On imagine mal la Commission saisir la Cour de justice pour défendre les
prérogatives des Etats membres.
Le Conseil, responsable de la très grande majorité des
décisions, pourrait difficilement demander l'annulation de celles-ci ;
ce n'est que dans les cas, peu nombreux, où la Commission prend seule
une décision susceptible de poser problème au regard du principe
de subsidiarité, qu'il pourrait former un recours : encore faudrait-il
qu'il existe pour cela un accord suffisamment large en son sein.
Le recours formé par un Etat membre paraît davantage concevable,
mais constitue en pratique une hypothèse peu réaliste : une
démarche consistant, pour un Etat membre mis en minorité,
à attaquer les autres Etats membres sur le terrain de la
subsidiarité en demandant à la Cour d'arbitrer, serait fort
pénalisante pour l'Etat requérant dans ses relations avec ses
partenaires ; il faudrait donc un intérêt
particulièrement important pour qu'un Etat membre entreprenne une telle
démarche. Mais, outre le fait que le Conseil s'efforce
généralement d'éviter de mettre en minorité des
Etats membres lorsque de tels intérêts sont en jeu, on peut douter
qu'il soit fréquent que des Etats membres attachent un
intérêt très important au seul respect du principe de
subsidiarité : en réalité, cette dernière
considération ne pourrait entrer en jeu que si d'autres
préoccupations, plus pressantes, l'accompagnaient.
De fait, on peut observer que, depuis le 1
er
novembre 1993, la
Cour de justice n'a jamais eu à se prononcer sur un recours en
annulation introduit par un Etat membre sur le fondement du principe de
subsidiarité.
Un recours en annulation est également possible de la part d'une
personne physique ou morale ; encore faut-il qu'elle soit
"
destinataire
" de l'acte, ou du moins
"
directement
et individuellement
" concernée par celui-ci. En pratique,
à de très rares exceptions près, c'est seulement dans le
domaine de la concurrence que peuvent apparaître des situations où
une personne se trouve en situation de former un recours en annulation
fondé sur le principe de subsidiarité.
Enfin, la Cour de justice pourrait être amenée à la suite
d'un renvoi préjudiciel à se prononcer sur le respect du principe
de subsidiarité par un acte de droit dérivé.
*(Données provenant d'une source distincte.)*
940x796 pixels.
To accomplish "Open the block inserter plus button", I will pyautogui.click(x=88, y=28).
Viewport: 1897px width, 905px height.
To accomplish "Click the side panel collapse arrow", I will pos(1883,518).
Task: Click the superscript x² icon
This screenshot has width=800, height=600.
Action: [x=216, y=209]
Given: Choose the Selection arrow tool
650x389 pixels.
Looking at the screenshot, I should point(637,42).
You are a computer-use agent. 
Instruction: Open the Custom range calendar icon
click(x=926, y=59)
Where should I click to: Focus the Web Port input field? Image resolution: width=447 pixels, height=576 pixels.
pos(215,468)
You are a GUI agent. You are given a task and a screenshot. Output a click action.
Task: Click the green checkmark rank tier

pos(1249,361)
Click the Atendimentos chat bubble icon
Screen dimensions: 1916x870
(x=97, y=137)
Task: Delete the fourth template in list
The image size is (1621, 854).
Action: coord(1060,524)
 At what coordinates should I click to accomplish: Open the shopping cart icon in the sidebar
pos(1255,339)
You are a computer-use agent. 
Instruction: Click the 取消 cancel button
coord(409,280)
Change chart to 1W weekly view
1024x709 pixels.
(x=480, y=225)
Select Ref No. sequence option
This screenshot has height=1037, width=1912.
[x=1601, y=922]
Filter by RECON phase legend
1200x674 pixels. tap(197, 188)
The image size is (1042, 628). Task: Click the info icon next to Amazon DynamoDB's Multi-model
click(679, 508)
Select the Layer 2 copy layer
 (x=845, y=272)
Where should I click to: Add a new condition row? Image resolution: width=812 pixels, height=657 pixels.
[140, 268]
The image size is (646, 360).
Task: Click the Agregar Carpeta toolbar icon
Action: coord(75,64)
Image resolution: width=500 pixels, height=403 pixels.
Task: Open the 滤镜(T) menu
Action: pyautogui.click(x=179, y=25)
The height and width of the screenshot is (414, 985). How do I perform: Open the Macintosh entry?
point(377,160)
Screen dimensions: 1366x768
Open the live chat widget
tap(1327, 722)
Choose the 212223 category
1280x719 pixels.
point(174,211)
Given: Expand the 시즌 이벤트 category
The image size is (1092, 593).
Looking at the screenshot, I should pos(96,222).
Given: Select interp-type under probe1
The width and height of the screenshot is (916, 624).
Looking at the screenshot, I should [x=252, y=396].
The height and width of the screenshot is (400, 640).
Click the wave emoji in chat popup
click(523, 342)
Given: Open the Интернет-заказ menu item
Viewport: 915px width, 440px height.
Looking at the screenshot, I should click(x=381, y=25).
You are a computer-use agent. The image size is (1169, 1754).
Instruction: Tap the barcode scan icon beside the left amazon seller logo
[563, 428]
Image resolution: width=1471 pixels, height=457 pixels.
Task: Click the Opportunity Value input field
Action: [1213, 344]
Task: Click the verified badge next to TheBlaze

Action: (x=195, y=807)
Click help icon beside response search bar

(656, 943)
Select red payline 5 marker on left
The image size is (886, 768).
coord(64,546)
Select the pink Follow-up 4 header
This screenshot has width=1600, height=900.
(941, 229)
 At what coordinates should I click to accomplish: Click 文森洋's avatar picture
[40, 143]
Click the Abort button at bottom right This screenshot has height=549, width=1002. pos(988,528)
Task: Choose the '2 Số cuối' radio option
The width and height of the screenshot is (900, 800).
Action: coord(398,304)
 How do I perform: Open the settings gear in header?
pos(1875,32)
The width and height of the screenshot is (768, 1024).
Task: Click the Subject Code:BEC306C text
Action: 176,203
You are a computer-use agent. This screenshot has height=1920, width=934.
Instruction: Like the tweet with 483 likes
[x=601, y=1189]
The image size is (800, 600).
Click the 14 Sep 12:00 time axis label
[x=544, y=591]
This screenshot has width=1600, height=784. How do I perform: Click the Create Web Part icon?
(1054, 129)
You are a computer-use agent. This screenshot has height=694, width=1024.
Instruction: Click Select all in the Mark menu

Là
également, il paraît en pratique très difficile que la Cour
soit saisie par cette voie d'une question relative à la
subsidiarité. Dans ce cas, en effet, la Cour est saisie par une
juridiction nationale qui elle-même doit avoir reconnu un
intérêt pour agir à une personne physique ou morale. La
définition de l'intérêt à agir n'est pas
parfaitement identique dans tous les Etats membres, mais elle inclut
nécessairement, d'une manière ou d'une autre, la condition que la
personne soit lésée de manière spécifique par
l'acte qu'elle conteste. Ainsi, les actes communautaires
généralement les plus critiquables au regard du principe de
subsidiarité, c'est-à-dire les programmes communautaires (dont on
voit mal comment, en eux-mêmes, ils pourraient léser
spécifiquement une personne), se trouvent à l'abri d'un recours.
En pratique, par cette voie, la Cour semble pouvoir être saisie
principalement sur le terrain de l'intensité excessive d'une
réglementation : mais il s'agit là plutôt d'un
contrôle du respect du principe de proportionnalité
(3
ème
alinéa de l'article 3 B), contrôle que la
Cour exerçait déjà avant le traité de Maastricht.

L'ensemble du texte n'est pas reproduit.